- **Given data**:

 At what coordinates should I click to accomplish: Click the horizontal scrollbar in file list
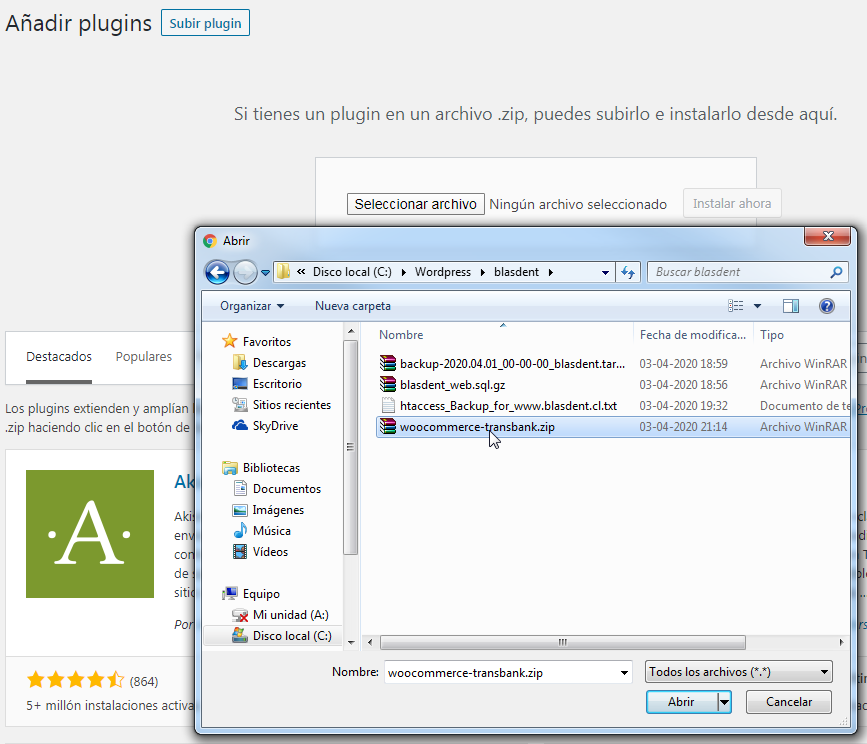point(560,643)
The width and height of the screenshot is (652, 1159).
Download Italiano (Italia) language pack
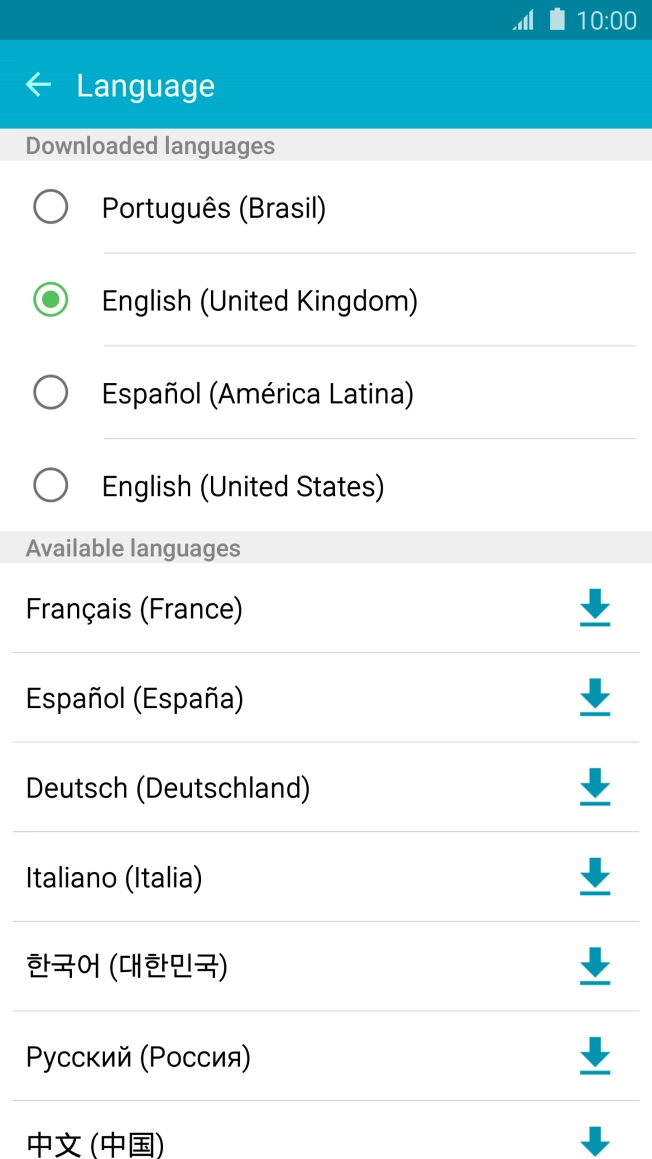click(x=595, y=877)
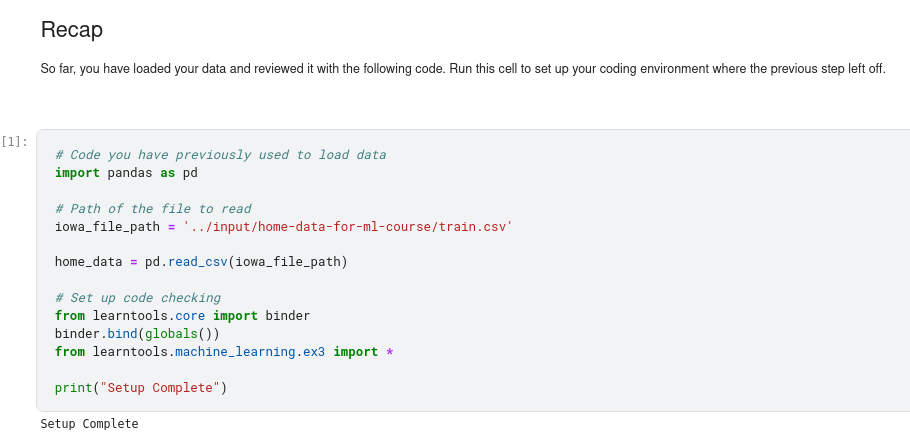The height and width of the screenshot is (446, 910).
Task: Click the print keyword in the code cell
Action: pyautogui.click(x=73, y=387)
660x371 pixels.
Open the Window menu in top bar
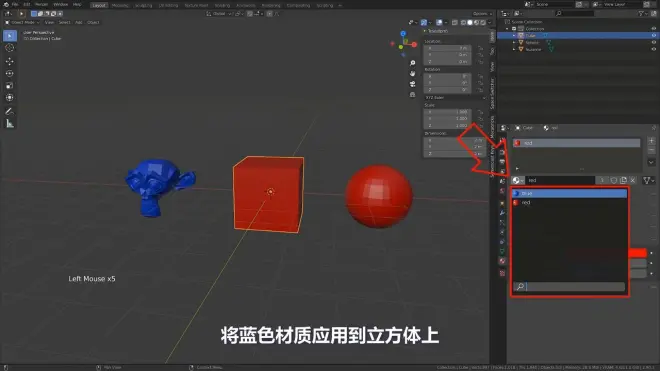[x=61, y=4]
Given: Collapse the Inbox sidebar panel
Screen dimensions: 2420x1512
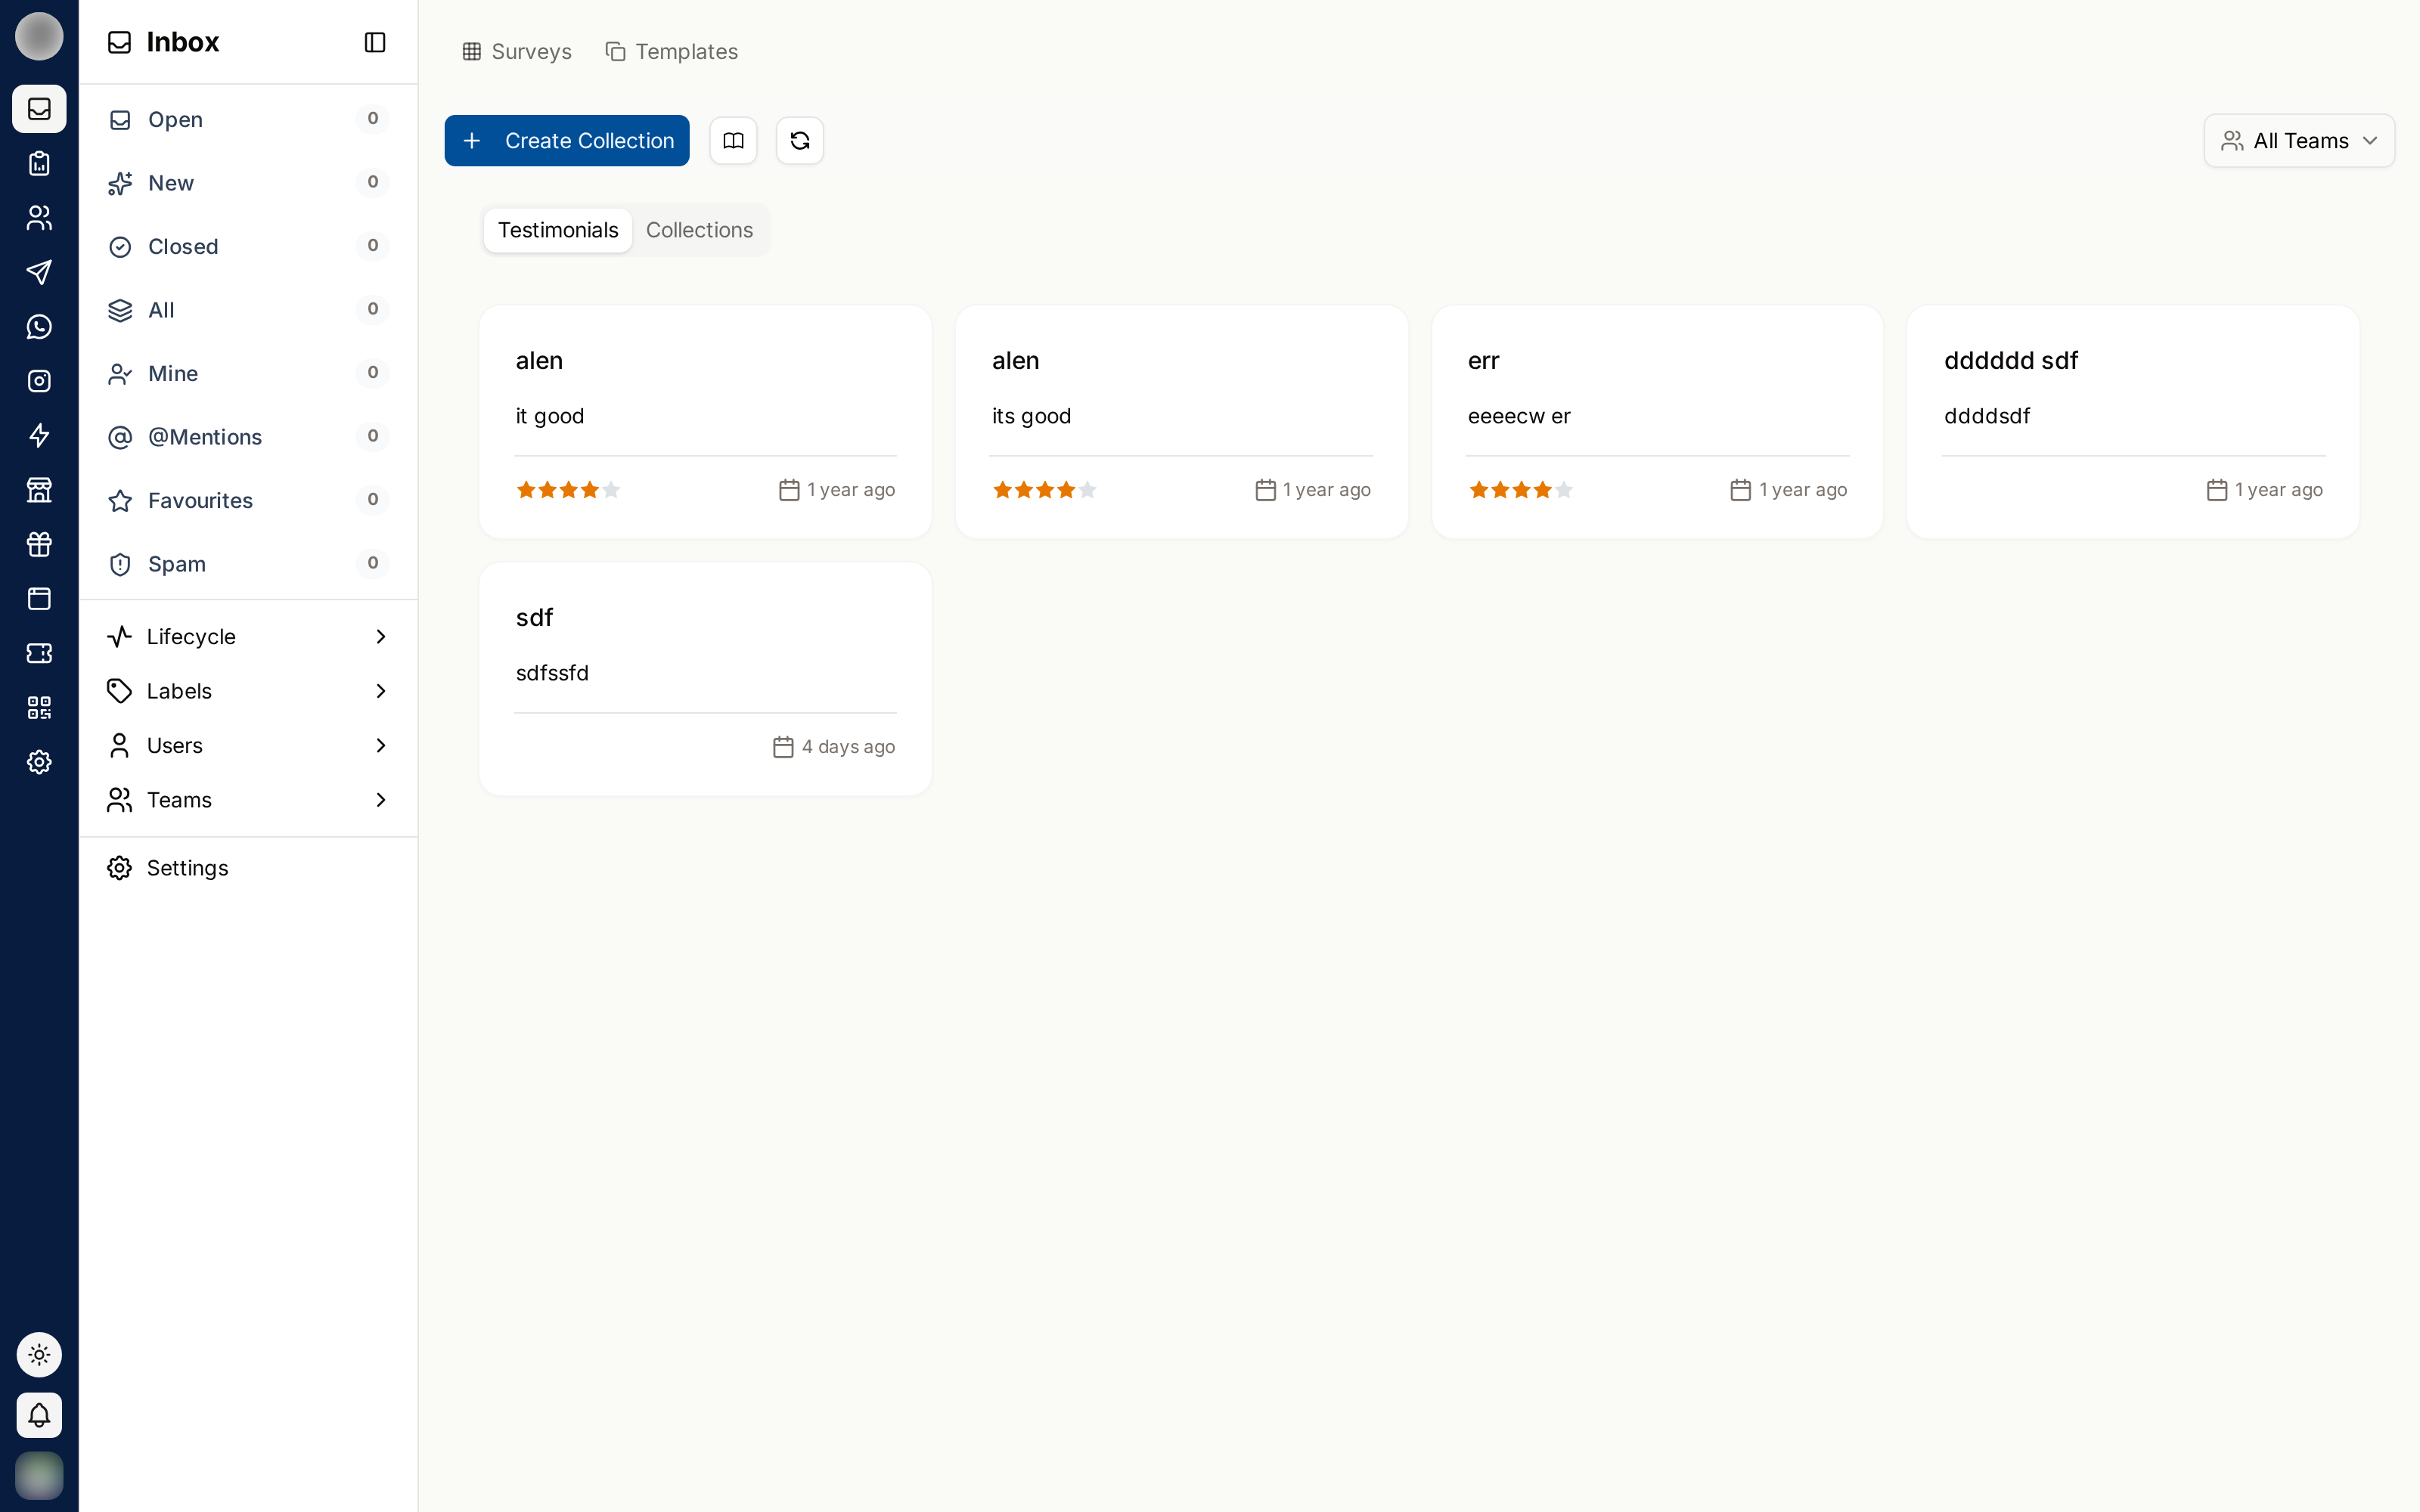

- **What this task involves**: The whole listing should be reproduced exactly. Images don't go in.

- **Output for this exercise**:
 At what coordinates should I click to accomplish: Click the horizontal scrollbar in file list
point(560,643)
The width and height of the screenshot is (652, 1159).
Download Italiano (Italia) language pack
click(x=595, y=877)
The height and width of the screenshot is (446, 910).
Task: Click the print keyword in the code cell
Action: pyautogui.click(x=73, y=387)
660x371 pixels.
Open the Window menu in top bar
[x=61, y=4]
Given: Collapse the Inbox sidebar panel
Screen dimensions: 2420x1512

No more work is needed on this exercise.